Judy Bebelaar
Judy Bebelaar and Jeanne Wagner
24 SEPTEMBER 2023 — sunday
Poetry Flash Reading Series presents their festive season opening, a book launch for poet and writer Judy Bebelaar, Sky Holding Fall, reading with poet Jeanne Wagner, Everything Turns Into Something Else, followed by refreshments and music, The Hillside Club, 2286 Cedar Street, Berkeley, free, 3:00 pm PDT (poetryflash.org).
Thank you for continuing to support Poetry Flash and our reading series.
Featured books for this reading will be available for signing at the event and at bookshop.org/shop/poetryflash.
MORE ABOUT THE READERS
Judy Bebelaar's new poetry book is Sky Holding Fall. devorah major says, "Judy Bebelaar has written a book of seeing and connection, of everyday miracles and astronomy, of birdsong and sea, and forests holding mountains, all reaching toward a changing sky. It is a book of the human capacity to face death, to revel in life, and to love and love again." Bebelaar's previous poetry book is Walking Across the Pacific. She is also co-author, with Ron Cabral, of the nonfiction book, And Then They Were Gone: Teenagers of Peoples Temple from High School to Jonestown, finalist for the Northern California Book Award, and winner of ten other awards and honors. Her prize-winning work has been published widely in magazines and anthologies including The Widows Handbook, River of Earth and Sky, The Squaw Valley Review, Turning a Train of Thought Upside Down, and elsewhere. She lives in Berkeley.

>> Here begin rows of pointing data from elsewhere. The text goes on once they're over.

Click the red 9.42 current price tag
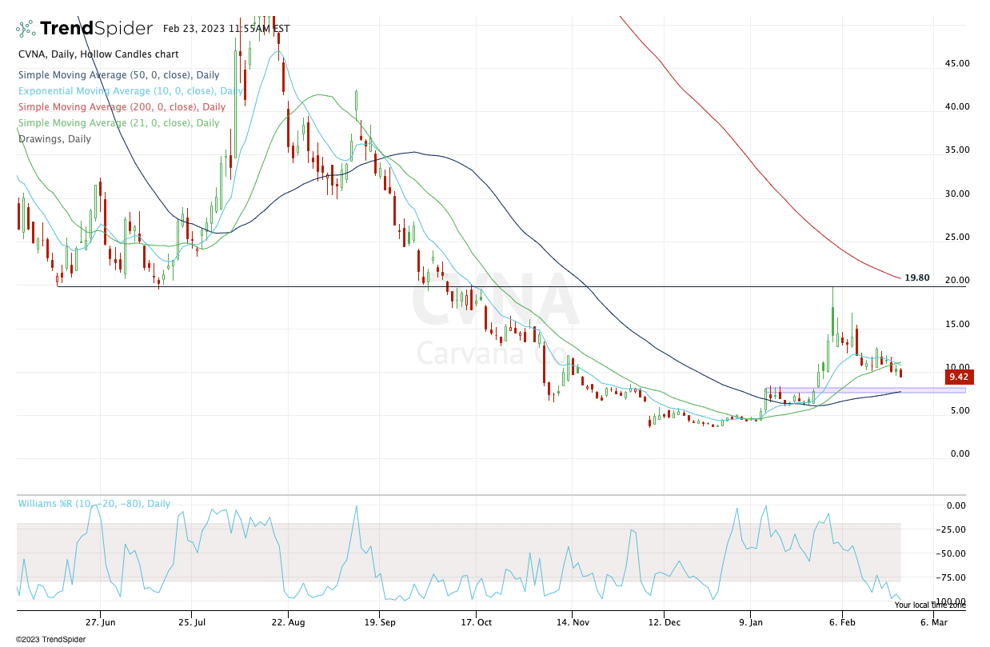 click(x=957, y=376)
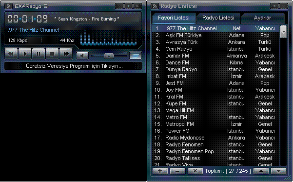This screenshot has width=293, height=182.
Task: Pause the radio stream
Action: pos(39,54)
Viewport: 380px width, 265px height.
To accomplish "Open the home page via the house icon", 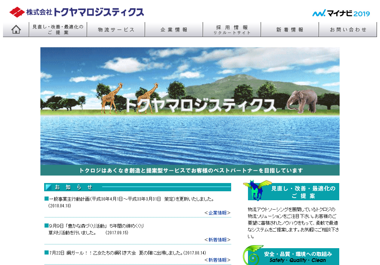I will [16, 29].
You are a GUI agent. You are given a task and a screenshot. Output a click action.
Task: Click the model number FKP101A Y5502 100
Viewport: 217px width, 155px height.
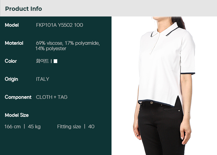tap(59, 25)
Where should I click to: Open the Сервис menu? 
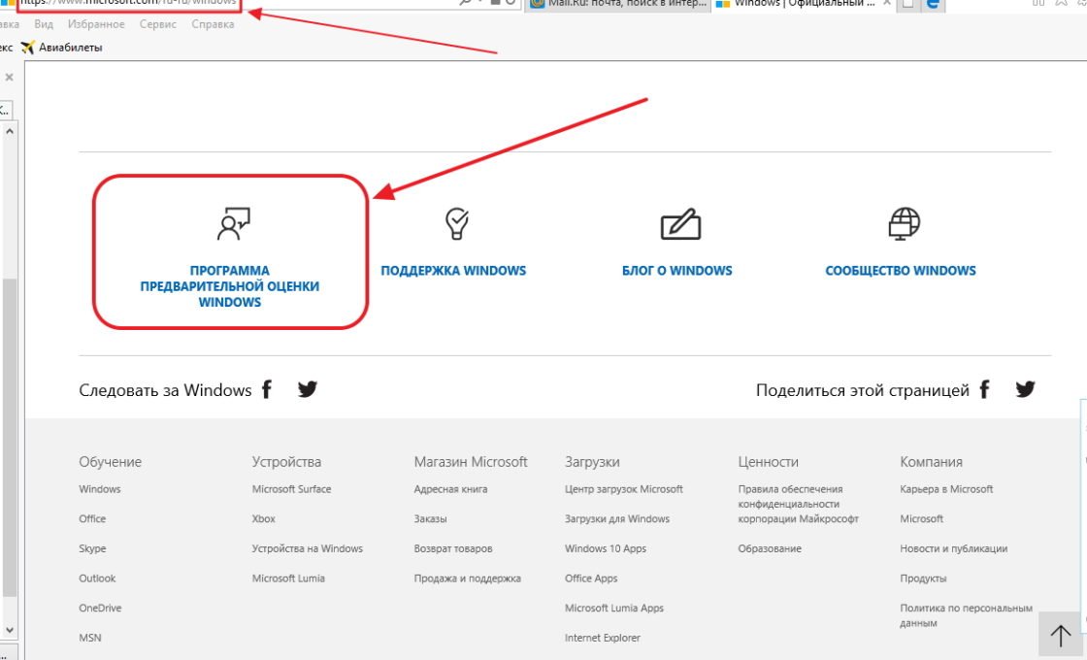[158, 24]

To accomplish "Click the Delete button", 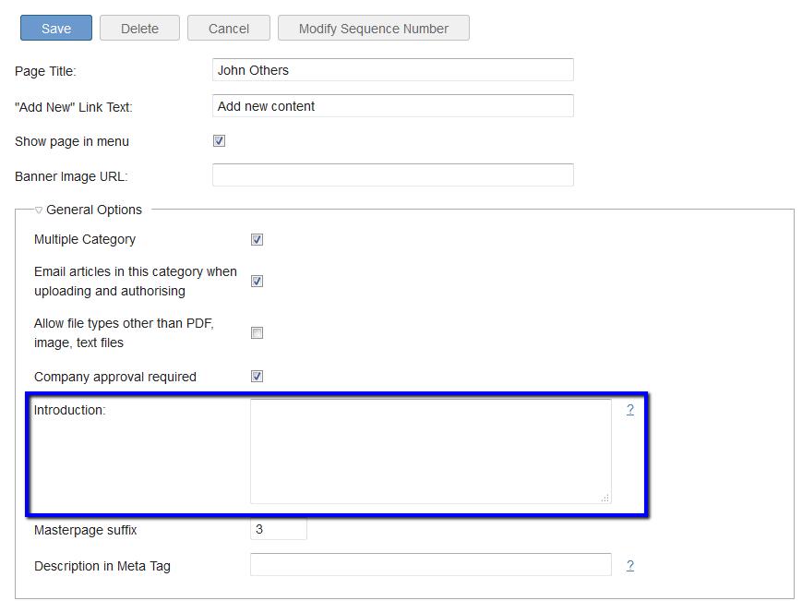I will (x=139, y=28).
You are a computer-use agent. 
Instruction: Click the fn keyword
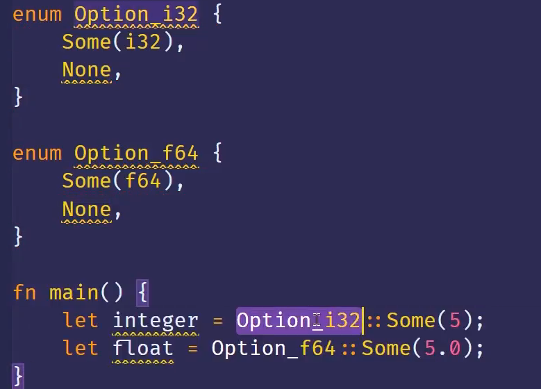24,292
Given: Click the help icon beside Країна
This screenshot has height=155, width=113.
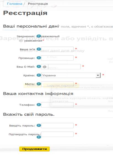Looking at the screenshot, I should 39,75.
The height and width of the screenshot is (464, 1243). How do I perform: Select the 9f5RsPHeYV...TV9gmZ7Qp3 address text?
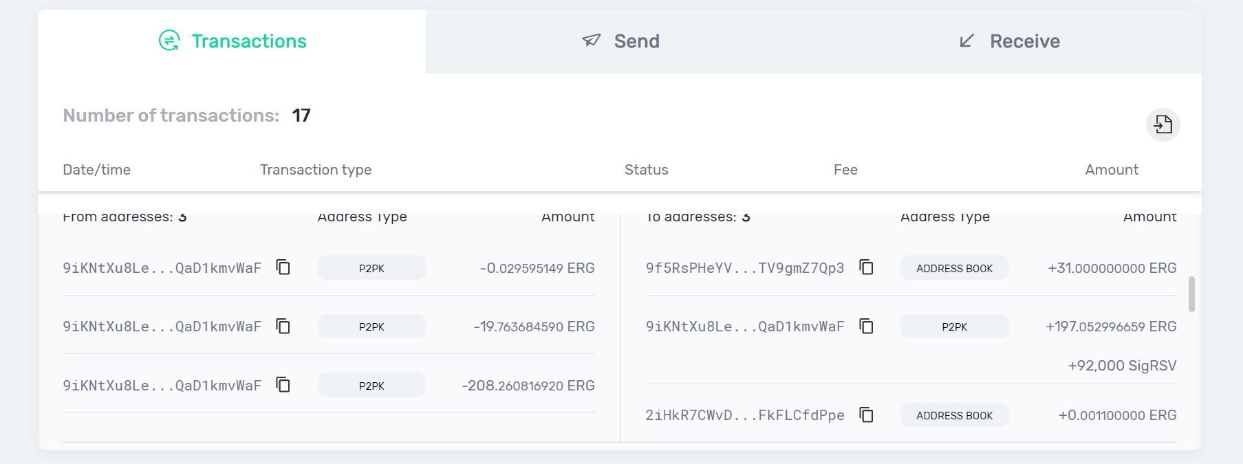point(745,268)
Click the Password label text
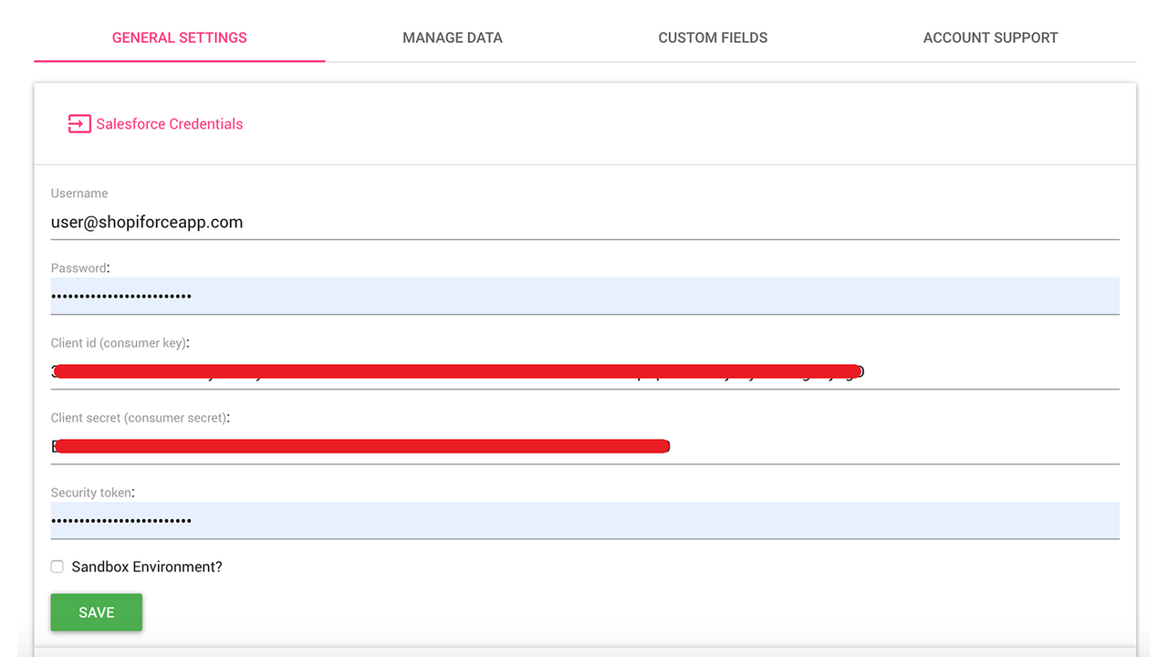The width and height of the screenshot is (1168, 657). [x=78, y=267]

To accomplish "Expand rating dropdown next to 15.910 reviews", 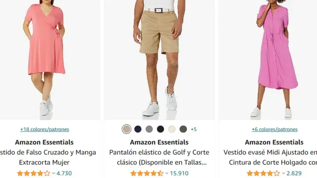I will [167, 173].
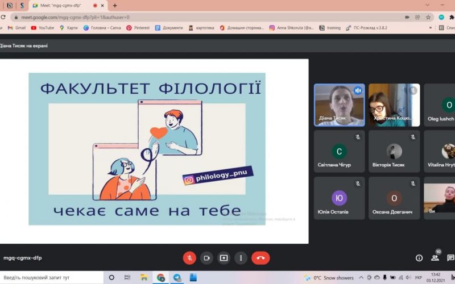Toggle the camera button in Meet
The width and height of the screenshot is (455, 284).
(x=206, y=258)
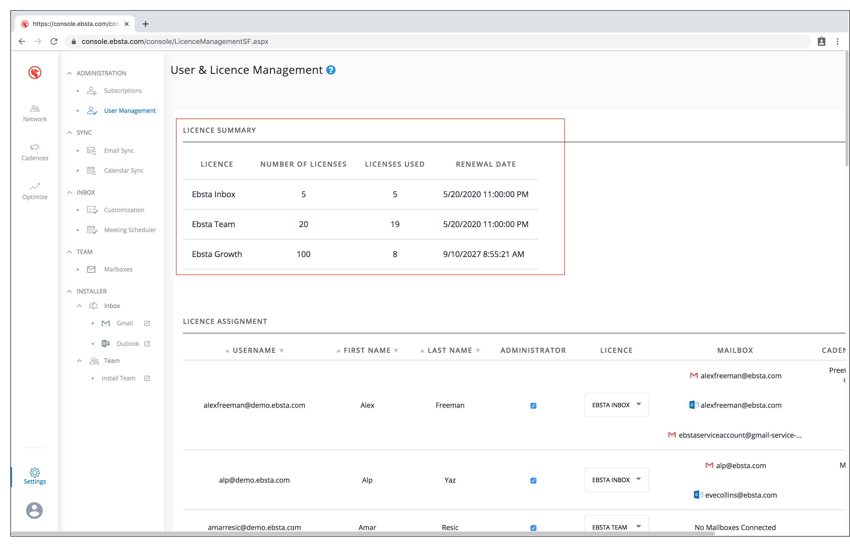Screen dimensions: 850x547
Task: Go to Email Sync settings
Action: click(x=119, y=151)
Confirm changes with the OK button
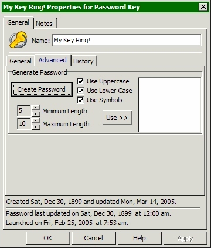211x248 pixels. (48, 238)
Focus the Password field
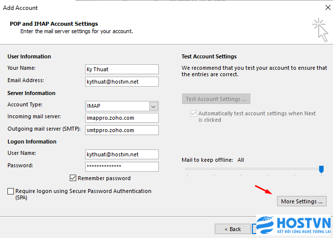333x238 pixels. [122, 167]
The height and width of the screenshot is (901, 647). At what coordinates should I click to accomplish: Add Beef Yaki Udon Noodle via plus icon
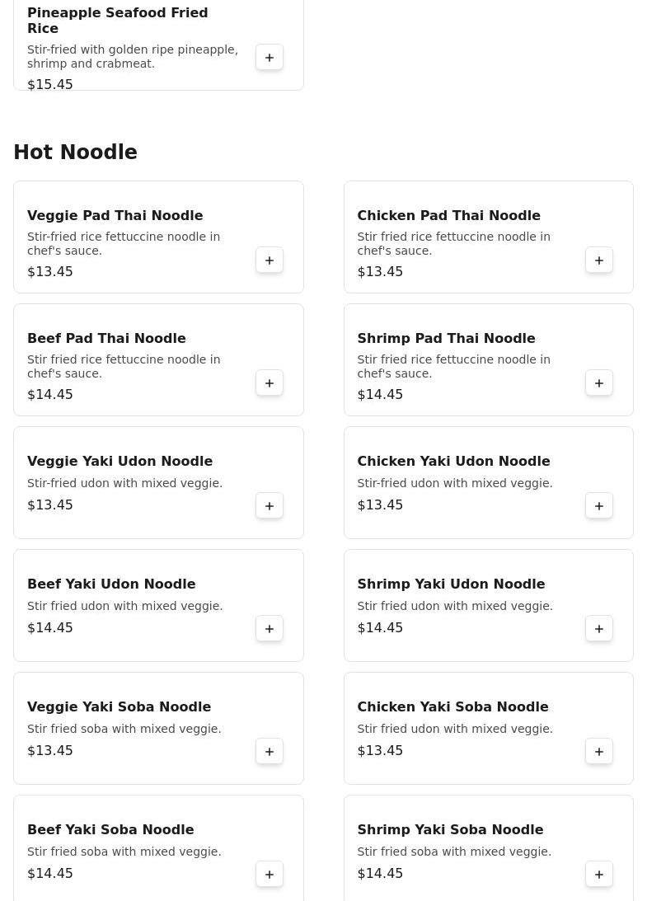pyautogui.click(x=269, y=629)

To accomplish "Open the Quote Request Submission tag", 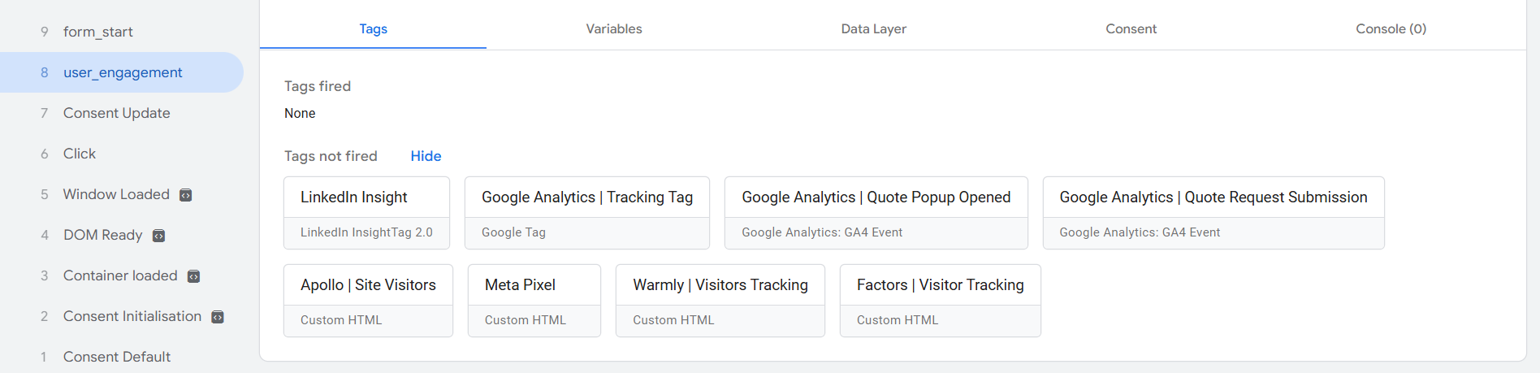I will (1213, 213).
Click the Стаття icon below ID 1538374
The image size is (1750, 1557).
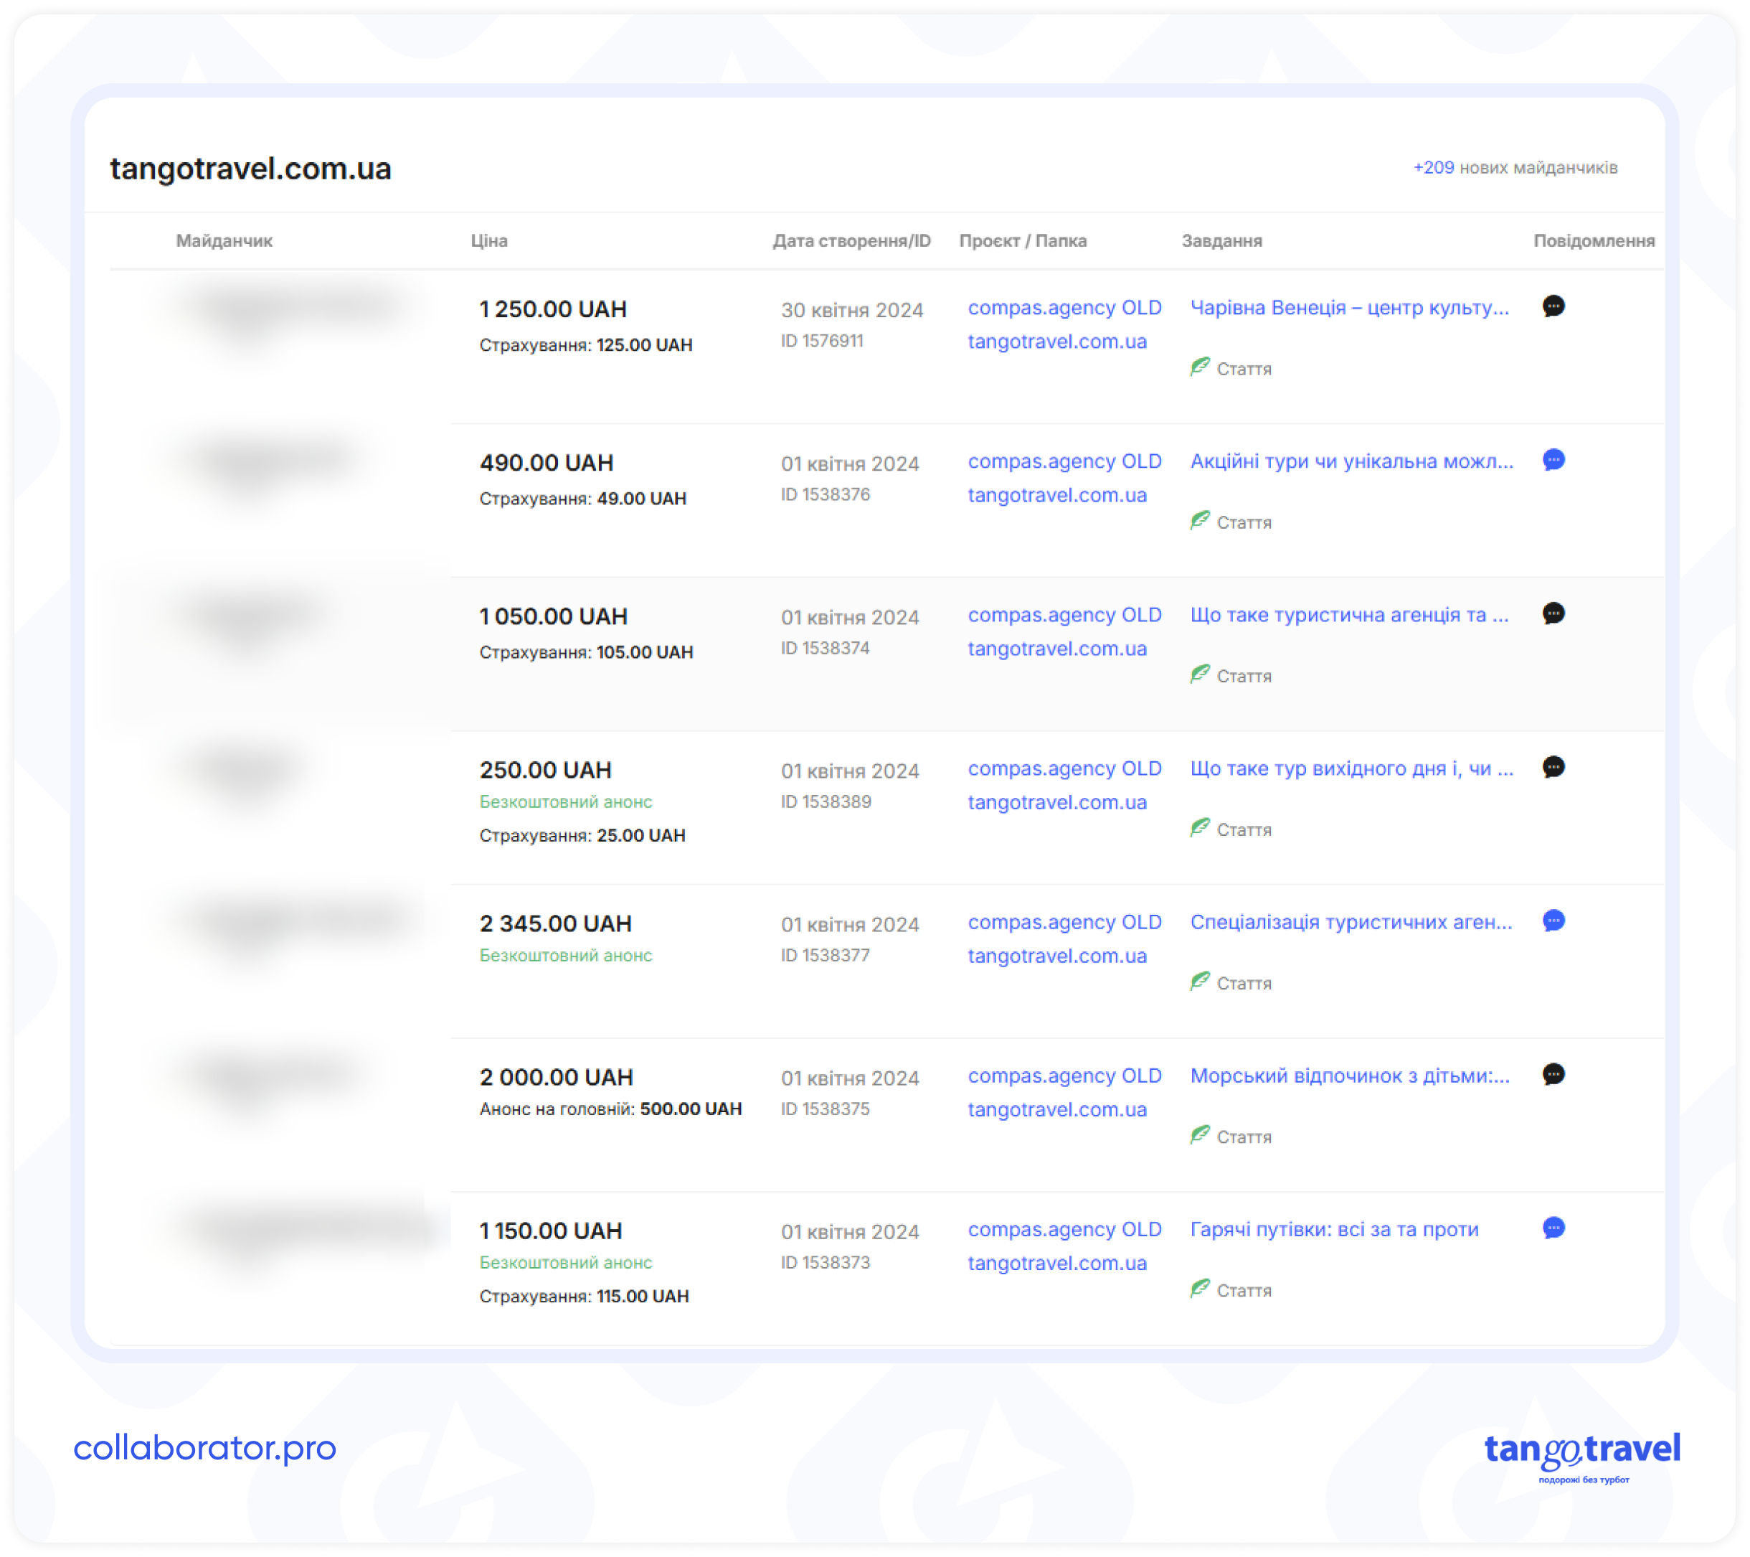coord(1202,674)
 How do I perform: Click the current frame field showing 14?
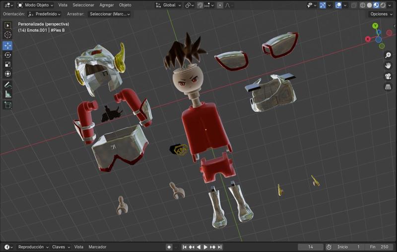(311, 247)
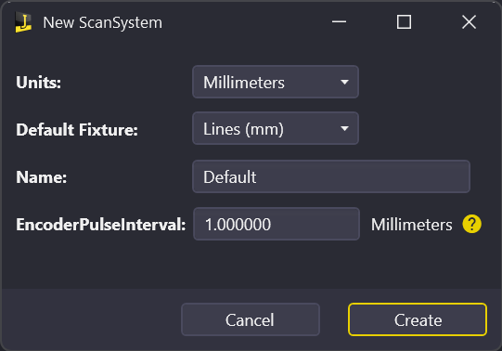Click the yellow J application icon in title bar
This screenshot has width=502, height=351.
[23, 22]
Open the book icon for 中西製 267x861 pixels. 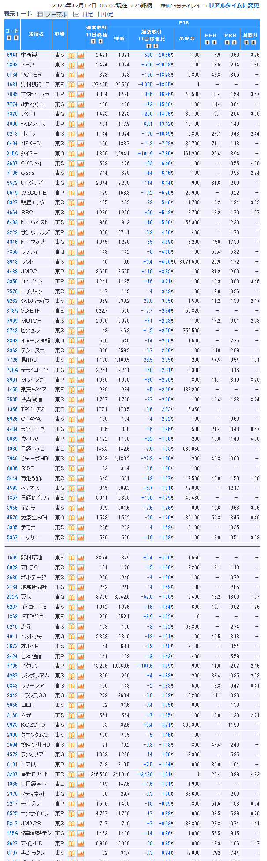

Jeanne Wagner's recent poetry book is Everything Turns Into Something Else, runner-up for the Grayson Book Prize. Pulitzer Prize-winner Stephen Dunn said, "Jeanne Wagner brings an originality to whatever she chooses to take on. I love, in particular, how she thinks her way down a page, every line seemingly discovered by the line that preceded it. A wonderful achievement." Her previous collections include The Zen Piano-Mover, winner of the Stevens Manuscript Award, and In the Body of Our Lives. Her poetry has appeared in the North American Review, Cincinnati Review, River Styx, Nimrod, Poetry Daily, Nimrod, The Southern Review, and elsewhere. She has been the recipient of several national awards including the 2021 Joy Harjo Award and the 2022 Cloudbank Poetry Prize. She lives in Marin County, California.